> **Directions**: The whole listing below is to be output exactly, with no line skipped.

> **Records**:

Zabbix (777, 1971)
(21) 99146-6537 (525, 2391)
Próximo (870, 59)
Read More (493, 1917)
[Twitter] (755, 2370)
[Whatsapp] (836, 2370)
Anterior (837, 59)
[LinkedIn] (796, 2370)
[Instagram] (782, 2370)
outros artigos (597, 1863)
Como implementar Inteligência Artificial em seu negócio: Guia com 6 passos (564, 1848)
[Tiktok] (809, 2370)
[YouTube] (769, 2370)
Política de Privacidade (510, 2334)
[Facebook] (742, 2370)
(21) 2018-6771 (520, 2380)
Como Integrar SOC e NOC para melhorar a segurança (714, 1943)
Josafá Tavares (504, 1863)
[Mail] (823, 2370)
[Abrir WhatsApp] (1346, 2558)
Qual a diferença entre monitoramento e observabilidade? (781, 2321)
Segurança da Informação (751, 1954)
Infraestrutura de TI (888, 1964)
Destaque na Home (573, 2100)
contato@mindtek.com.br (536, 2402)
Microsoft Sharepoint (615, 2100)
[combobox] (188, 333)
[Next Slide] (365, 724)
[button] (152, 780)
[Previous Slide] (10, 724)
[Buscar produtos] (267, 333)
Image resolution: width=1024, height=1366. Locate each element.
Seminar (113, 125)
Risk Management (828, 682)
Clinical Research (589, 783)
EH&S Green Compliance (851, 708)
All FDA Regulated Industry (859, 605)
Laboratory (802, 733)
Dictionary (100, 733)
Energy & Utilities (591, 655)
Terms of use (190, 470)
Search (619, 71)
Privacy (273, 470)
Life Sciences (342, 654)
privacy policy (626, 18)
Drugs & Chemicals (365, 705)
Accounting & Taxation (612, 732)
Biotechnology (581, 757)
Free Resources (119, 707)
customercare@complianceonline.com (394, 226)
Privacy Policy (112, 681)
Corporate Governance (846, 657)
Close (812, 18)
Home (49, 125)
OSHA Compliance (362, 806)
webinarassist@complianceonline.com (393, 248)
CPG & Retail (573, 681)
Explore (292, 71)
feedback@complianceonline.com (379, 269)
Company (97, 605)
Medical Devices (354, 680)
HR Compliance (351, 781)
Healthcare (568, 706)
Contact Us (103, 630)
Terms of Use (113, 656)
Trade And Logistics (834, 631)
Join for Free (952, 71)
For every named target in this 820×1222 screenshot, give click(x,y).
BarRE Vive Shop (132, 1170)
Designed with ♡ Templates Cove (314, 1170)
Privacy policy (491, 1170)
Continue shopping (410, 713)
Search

> **Completed task**:
Zabbix (777, 1971)
(21) 99146-6537 (525, 2391)
Próximo (870, 59)
Read More (493, 1917)
[Twitter] (755, 2370)
[Whatsapp] (836, 2370)
Anterior (837, 59)
[LinkedIn] (796, 2370)
[Instagram] (782, 2370)
outros artigos (597, 1863)
Como implementar Inteligência Artificial em seu negócio: Guia com 6 passos (564, 1848)
[Tiktok] (809, 2370)
[YouTube] (769, 2370)
Política de Privacidade (510, 2334)
[Facebook] (742, 2370)
(21) 2018-6771 (520, 2380)
Como Integrar SOC e NOC para melhorar a segurança (714, 1943)
Josafá Tavares (504, 1863)
[Mail] (823, 2370)
[Abrir WhatsApp] (1346, 2558)
Qual a diferença entre monitoramento e observabilidade? (781, 2321)
Segurança da Informação (751, 1954)
Infraestrutura de TI (888, 1964)
Destaque na Home (573, 2100)
contato@mindtek.com.br (536, 2402)
Microsoft Sharepoint (615, 2100)
[combobox] (188, 333)
[Next Slide] (365, 724)
[button] (152, 780)
[Previous Slide] (10, 724)
[Buscar produtos] (267, 333)
Image resolution: width=1024, height=1366. Locate each element.
Seminar (113, 125)
Risk Management (828, 682)
Clinical Research (589, 783)
EH&S Green Compliance (851, 708)
All FDA Regulated Industry (859, 605)
Laboratory (802, 733)
Dictionary (100, 733)
Energy & Utilities (591, 655)
Terms of use (190, 470)
Search (619, 71)
Privacy (273, 470)
Life Sciences (342, 654)
privacy policy (626, 18)
Drugs & Chemicals (365, 705)
Accounting & Taxation (612, 732)
Biotechnology (581, 757)
Free Resources (119, 707)
customercare@complianceonline.com (394, 226)
Privacy Policy (112, 681)
Corporate Governance (846, 657)
Close (812, 18)
Home (49, 125)
OSHA Compliance (362, 806)
webinarassist@complianceonline.com (393, 248)
CPG & Retail (573, 681)
Explore (292, 71)
feedback@complianceonline.com (379, 269)
Company (97, 605)
Medical Devices (354, 680)
HR Compliance (351, 781)
Healthcare (568, 706)
Contact Us (103, 630)
Terms of Use (113, 656)
Trade And Logistics (834, 631)
Join for Free (952, 71)
For every named target in this 820×1222 screenshot, give click(x,y).
BarRE Vive Shop (132, 1170)
Designed with ♡ Templates Cove (314, 1170)
Privacy policy (491, 1170)
Continue shopping (410, 713)
Search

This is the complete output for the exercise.